“But is she One of Us?”

Friday, April 24, 2009

No doubt about it, Susan Boyle’s singing performance last week was impeccable. It was one of those acts that can only come from years of calloused hands, broken dreams, the refusal to believe you’re above cleaning toilets, and an incredible fire, which will not let you back down in the face of rejection. And, she showed her talent successfully with one of the most overdone songs in musical theatre. Young singers mostly lack the depth sing honestly, without “performing”, and drama school students are often too idealistic in what the profession “ought to be” to even bother trying to be that open. I know those looks of dread from the judges; I have seen them in auditions and in drama school. The refusal of the teachers to admit that one is talented - the insistence that she be handed a tambourine when she can compose a concerto - is exactly why I dropped out of training. Pre-judging is the standard of my industry. 

In the aftermath of the shock, Youtube, blogs, and chatrooms have lit up talking about her performance. “We were wrong,” they say. “She is amazing”… The praise goes on in the type of circular talks, found only in our modern cyber communications. And then I saw a post on a disability-related message board which disturbed me. The title was “Susan Boyle: is she one of us?” It then explained the numerous ways that Ms. Boyle could be seen as disabled, how she was affected by prejudice, and how this triumph was a call to arms for disability arts. By the end of the post, I marveled that the singer could even get out bed in the morning, she sounded so deformed. Then came the torrent of replies and threads: “yes she is disabled,” “no she’s not disabled enough,” “I’m more disabled than she is, and I can sing better, why wasn’t I on?” Again, I am reminded how much I am disturbed to see people choose to crawl on their bellies when they can still remain upright with some dignity. 

Here’s a thought: She is one of us.
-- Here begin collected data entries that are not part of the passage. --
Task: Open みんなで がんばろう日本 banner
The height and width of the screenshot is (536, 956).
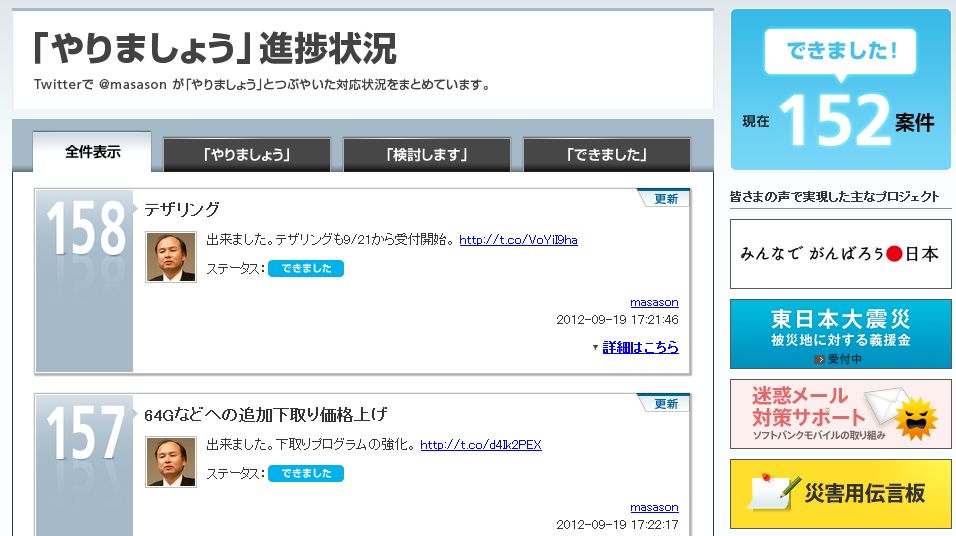Action: point(840,254)
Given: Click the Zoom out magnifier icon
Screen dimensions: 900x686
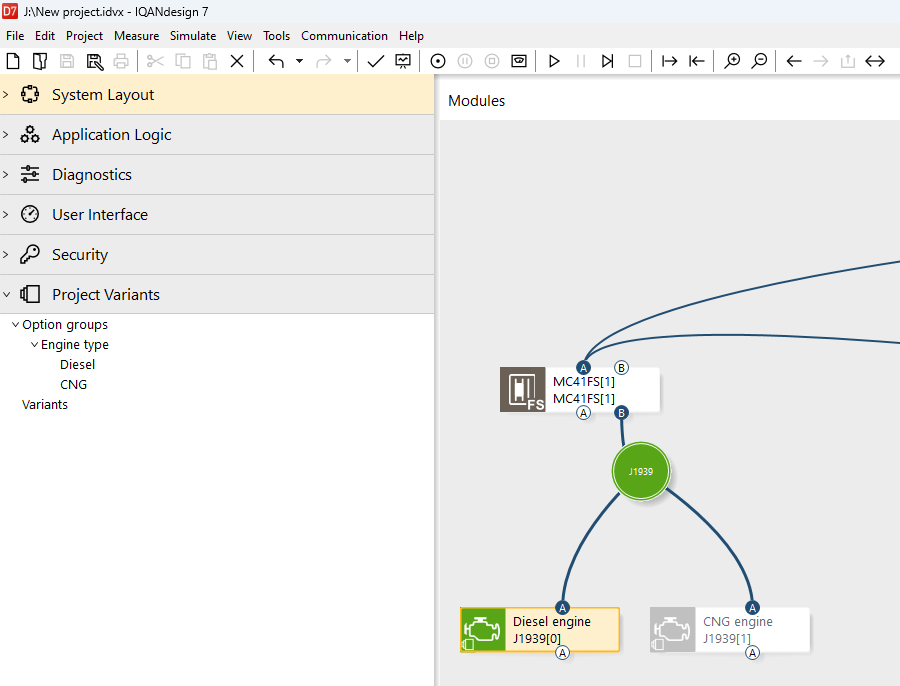Looking at the screenshot, I should pos(759,61).
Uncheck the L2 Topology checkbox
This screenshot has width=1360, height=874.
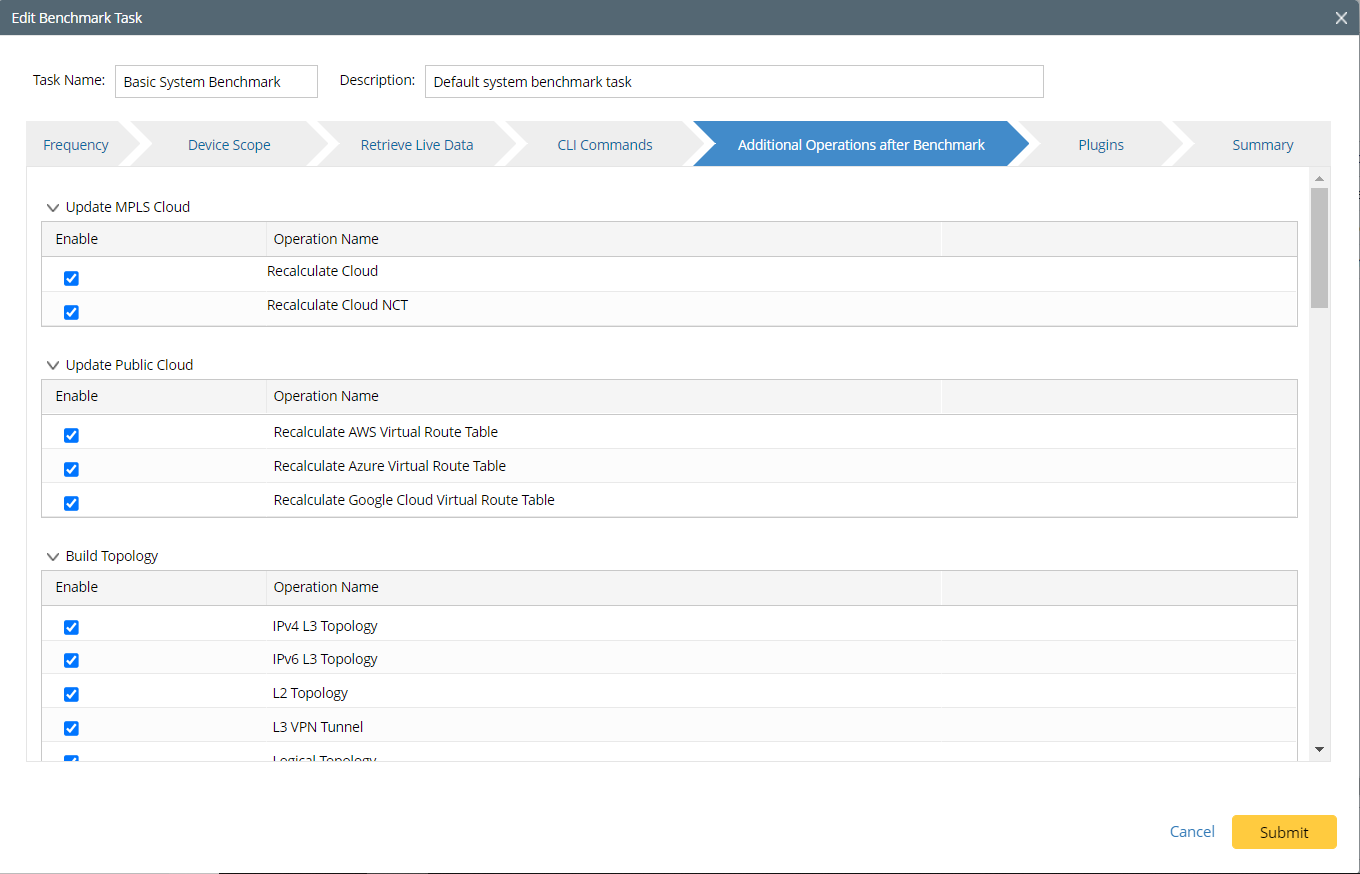71,694
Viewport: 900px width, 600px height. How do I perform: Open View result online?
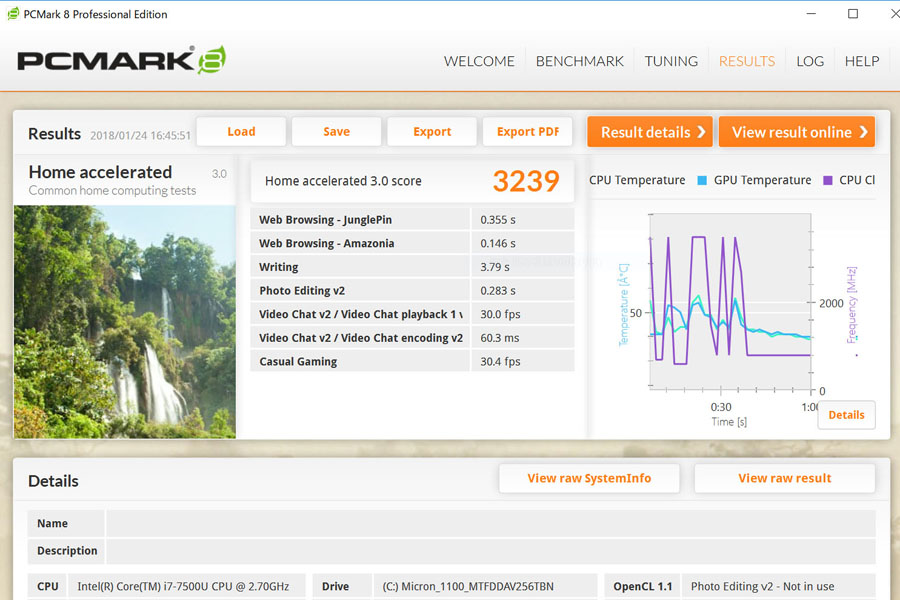(x=797, y=132)
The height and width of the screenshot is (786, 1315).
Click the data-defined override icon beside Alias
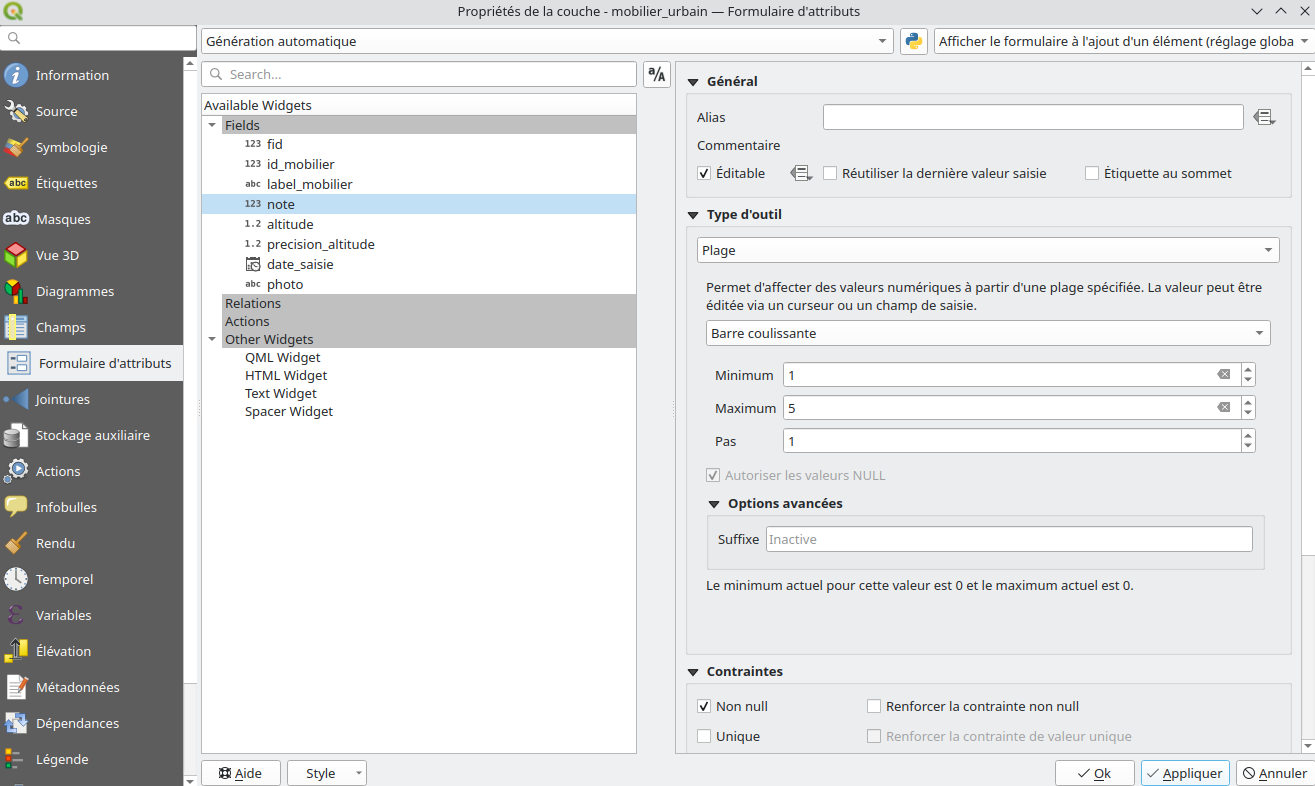click(1264, 117)
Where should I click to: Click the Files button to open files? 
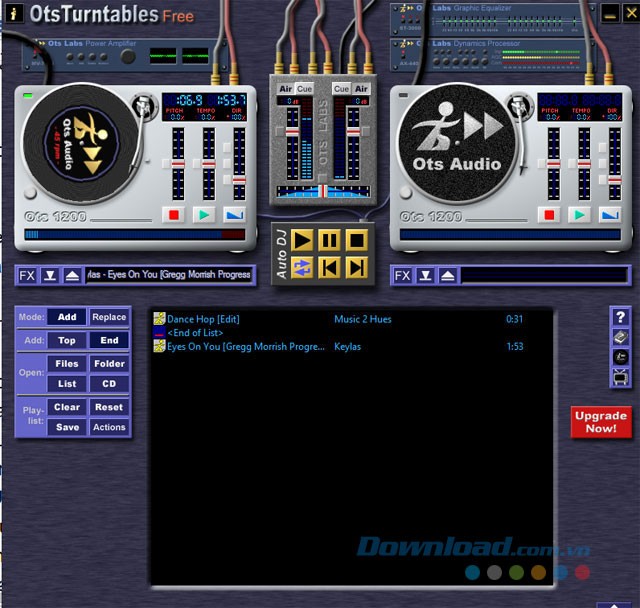tap(67, 364)
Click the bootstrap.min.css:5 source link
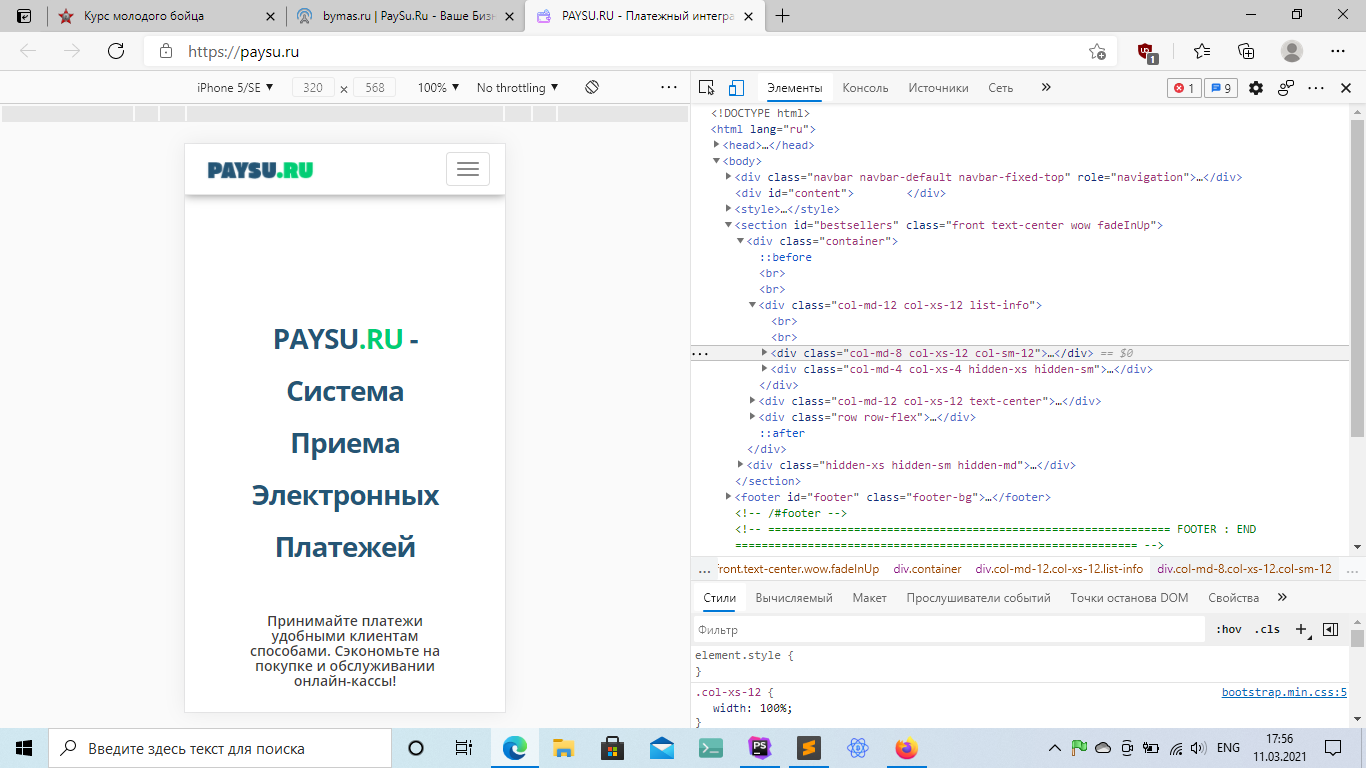The width and height of the screenshot is (1366, 768). click(1284, 692)
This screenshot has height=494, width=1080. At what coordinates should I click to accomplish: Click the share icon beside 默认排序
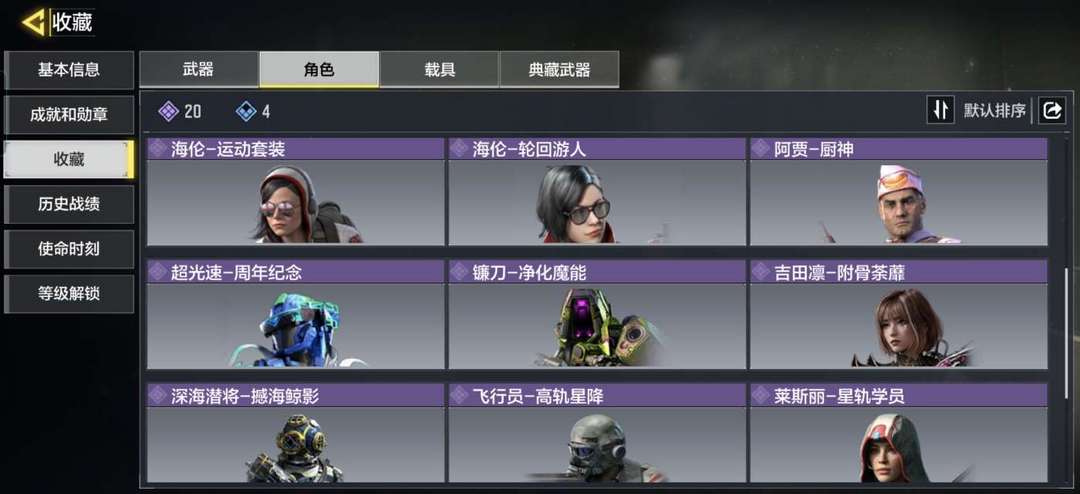point(1052,110)
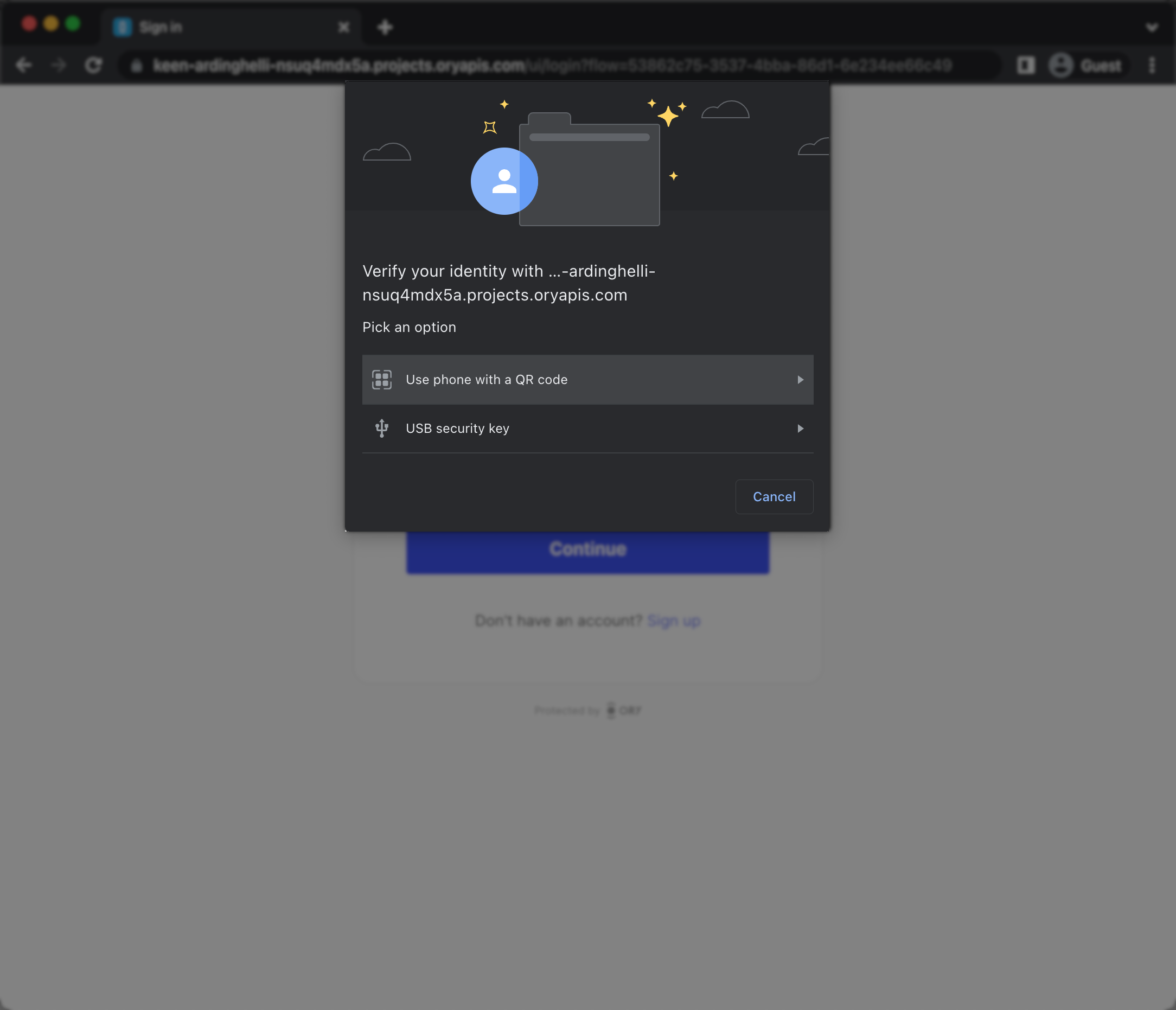The image size is (1176, 1010).
Task: Click the user avatar icon in dialog
Action: (504, 180)
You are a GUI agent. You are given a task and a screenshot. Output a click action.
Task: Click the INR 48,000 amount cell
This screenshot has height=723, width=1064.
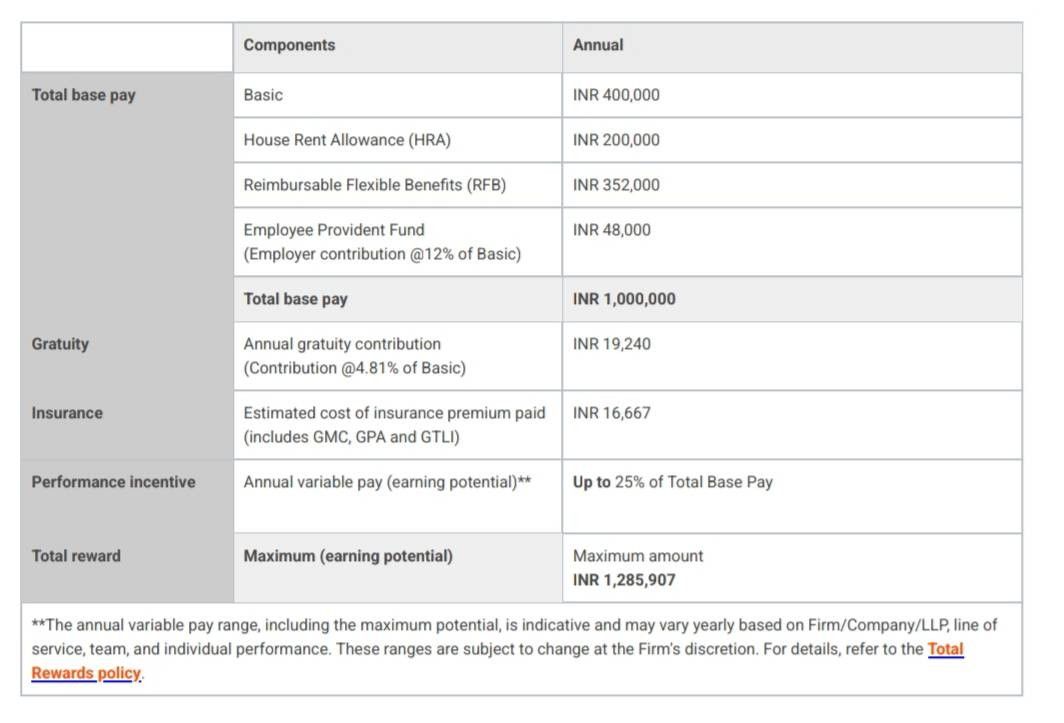tap(792, 242)
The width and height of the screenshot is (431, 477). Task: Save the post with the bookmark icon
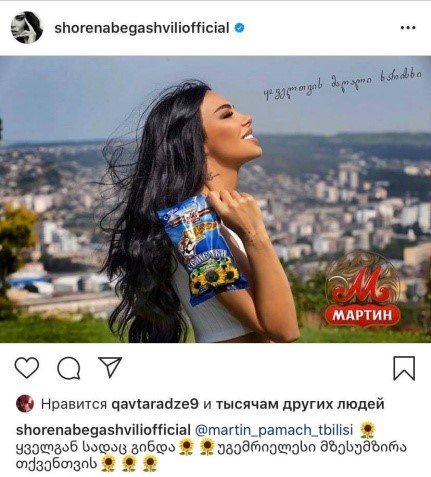coord(404,368)
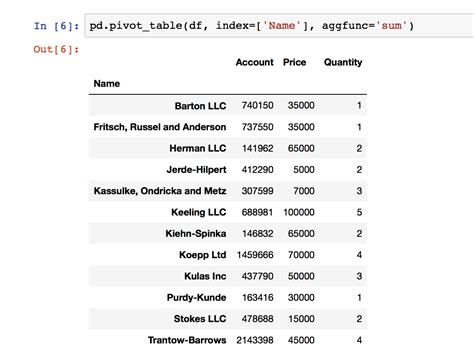Click the Herman LLC row label
Viewport: 474px width, 360px height.
point(198,148)
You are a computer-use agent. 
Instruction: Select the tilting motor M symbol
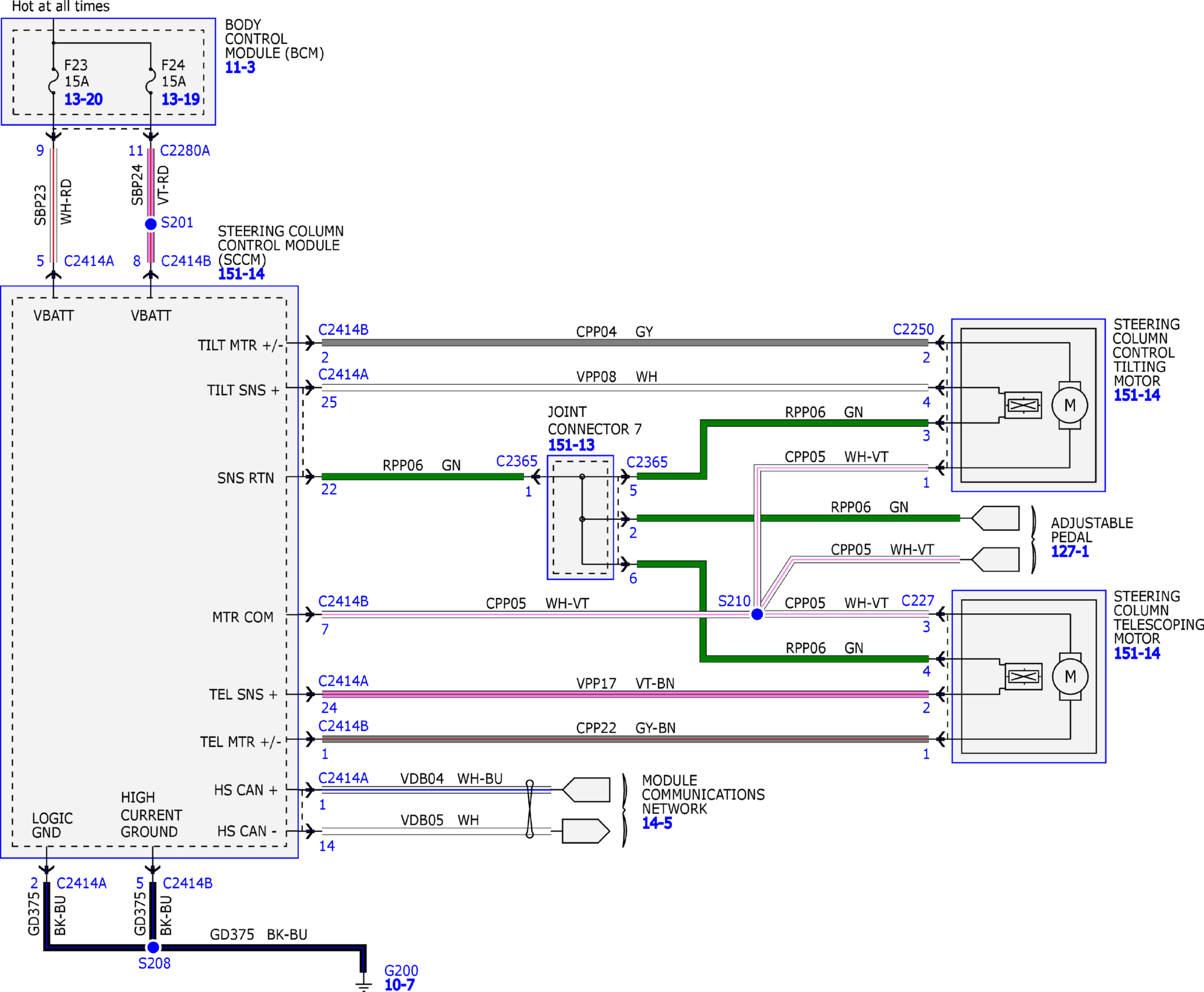point(1069,405)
She’s human. 

What this situation highlights is everyone else’s discrimination that occurred after she opened her mouth to sing the first note. In my mind this hindsight discrimination is even worse than the discrimination which occurred before she sang. She is qualified to hold her own among the best, yet the people who posted such responses choose to see her only in terms of what she is not, rather than what she is. In addition to such practice of logic being bad scholarship, it flies in the face of equality and liberty.  You cannot be a mainstream success by focusing on what you cannot do. This is why “disability art” will forever be on life support from the government. It is not the conditions into which you were born that define who you are. In fact, they don’t even make you interesting. Instead, your actions make you who you are. Ms. Boyle could have captured disability culture if she said, “Oh well, this is the best I’ll be. Let me define myself as disabled and sell a few records off the sympathy of others.” She could have compromised her vision and had it much easier. But she didn’t.

She captured the world instead.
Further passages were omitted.